#### [WORK TO COMPLETE]
Among the records below, find each line that includes the string "circle" and copy it.

#### [Records drawn from a dataset]
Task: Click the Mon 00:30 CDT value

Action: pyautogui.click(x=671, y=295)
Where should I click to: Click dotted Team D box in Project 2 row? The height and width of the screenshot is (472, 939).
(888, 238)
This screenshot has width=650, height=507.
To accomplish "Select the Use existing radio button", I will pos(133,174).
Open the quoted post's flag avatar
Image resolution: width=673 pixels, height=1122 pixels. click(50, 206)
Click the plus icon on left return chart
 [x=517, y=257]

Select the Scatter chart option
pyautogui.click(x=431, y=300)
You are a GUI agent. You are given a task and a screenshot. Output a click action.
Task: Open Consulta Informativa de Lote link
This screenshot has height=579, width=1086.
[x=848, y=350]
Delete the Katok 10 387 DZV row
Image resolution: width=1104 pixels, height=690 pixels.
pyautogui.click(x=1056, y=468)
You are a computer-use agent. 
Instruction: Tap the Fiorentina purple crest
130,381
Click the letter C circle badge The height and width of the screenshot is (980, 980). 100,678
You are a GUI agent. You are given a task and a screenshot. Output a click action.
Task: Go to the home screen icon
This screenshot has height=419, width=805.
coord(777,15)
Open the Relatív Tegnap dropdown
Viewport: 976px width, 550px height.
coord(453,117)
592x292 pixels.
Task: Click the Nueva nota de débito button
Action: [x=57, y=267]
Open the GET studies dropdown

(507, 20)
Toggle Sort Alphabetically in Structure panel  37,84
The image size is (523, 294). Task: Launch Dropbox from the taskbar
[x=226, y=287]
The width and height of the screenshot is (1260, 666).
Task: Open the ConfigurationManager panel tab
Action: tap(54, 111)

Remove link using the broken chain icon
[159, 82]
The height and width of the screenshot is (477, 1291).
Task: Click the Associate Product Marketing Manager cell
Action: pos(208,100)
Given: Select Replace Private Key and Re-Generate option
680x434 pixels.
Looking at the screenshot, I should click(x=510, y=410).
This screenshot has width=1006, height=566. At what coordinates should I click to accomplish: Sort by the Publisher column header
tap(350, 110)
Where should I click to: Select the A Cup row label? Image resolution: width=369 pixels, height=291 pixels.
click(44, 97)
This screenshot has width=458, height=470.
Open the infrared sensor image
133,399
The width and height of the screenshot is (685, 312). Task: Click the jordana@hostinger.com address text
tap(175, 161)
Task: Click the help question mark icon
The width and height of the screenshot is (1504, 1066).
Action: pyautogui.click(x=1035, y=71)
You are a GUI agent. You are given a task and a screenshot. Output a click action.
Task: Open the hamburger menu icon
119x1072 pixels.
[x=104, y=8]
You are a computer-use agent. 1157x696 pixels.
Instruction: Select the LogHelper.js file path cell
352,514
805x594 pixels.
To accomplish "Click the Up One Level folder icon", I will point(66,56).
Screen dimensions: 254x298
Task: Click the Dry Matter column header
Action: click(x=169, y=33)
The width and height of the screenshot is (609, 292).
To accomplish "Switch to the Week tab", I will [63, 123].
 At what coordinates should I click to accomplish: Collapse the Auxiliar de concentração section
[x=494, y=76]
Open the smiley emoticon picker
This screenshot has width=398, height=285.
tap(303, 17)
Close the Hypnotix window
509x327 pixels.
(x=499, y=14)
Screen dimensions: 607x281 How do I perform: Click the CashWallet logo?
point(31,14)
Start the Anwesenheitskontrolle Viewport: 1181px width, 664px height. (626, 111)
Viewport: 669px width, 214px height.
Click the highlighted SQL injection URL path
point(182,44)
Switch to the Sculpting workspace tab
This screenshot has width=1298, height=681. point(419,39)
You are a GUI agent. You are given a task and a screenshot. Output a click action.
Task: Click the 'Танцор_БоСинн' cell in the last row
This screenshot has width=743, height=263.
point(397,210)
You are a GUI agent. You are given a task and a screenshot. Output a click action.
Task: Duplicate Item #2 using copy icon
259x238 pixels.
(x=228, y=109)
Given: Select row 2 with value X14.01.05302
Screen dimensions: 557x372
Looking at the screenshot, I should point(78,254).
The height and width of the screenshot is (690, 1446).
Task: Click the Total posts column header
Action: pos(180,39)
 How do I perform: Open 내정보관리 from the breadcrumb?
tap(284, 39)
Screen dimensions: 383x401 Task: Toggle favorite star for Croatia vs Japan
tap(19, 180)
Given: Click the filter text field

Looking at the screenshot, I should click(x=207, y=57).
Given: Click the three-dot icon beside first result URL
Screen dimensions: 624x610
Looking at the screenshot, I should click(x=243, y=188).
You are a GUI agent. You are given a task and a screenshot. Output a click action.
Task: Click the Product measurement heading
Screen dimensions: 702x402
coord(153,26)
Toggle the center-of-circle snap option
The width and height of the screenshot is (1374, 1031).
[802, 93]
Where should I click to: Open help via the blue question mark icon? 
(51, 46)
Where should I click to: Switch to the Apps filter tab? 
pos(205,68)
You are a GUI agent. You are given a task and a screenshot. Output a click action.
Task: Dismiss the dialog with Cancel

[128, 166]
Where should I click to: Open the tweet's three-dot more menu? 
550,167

#### [OUTPUT FOR THIS TASK]
Click the letter C circle badge The height and width of the screenshot is (980, 980). 100,678
Toggle the center-of-circle snap option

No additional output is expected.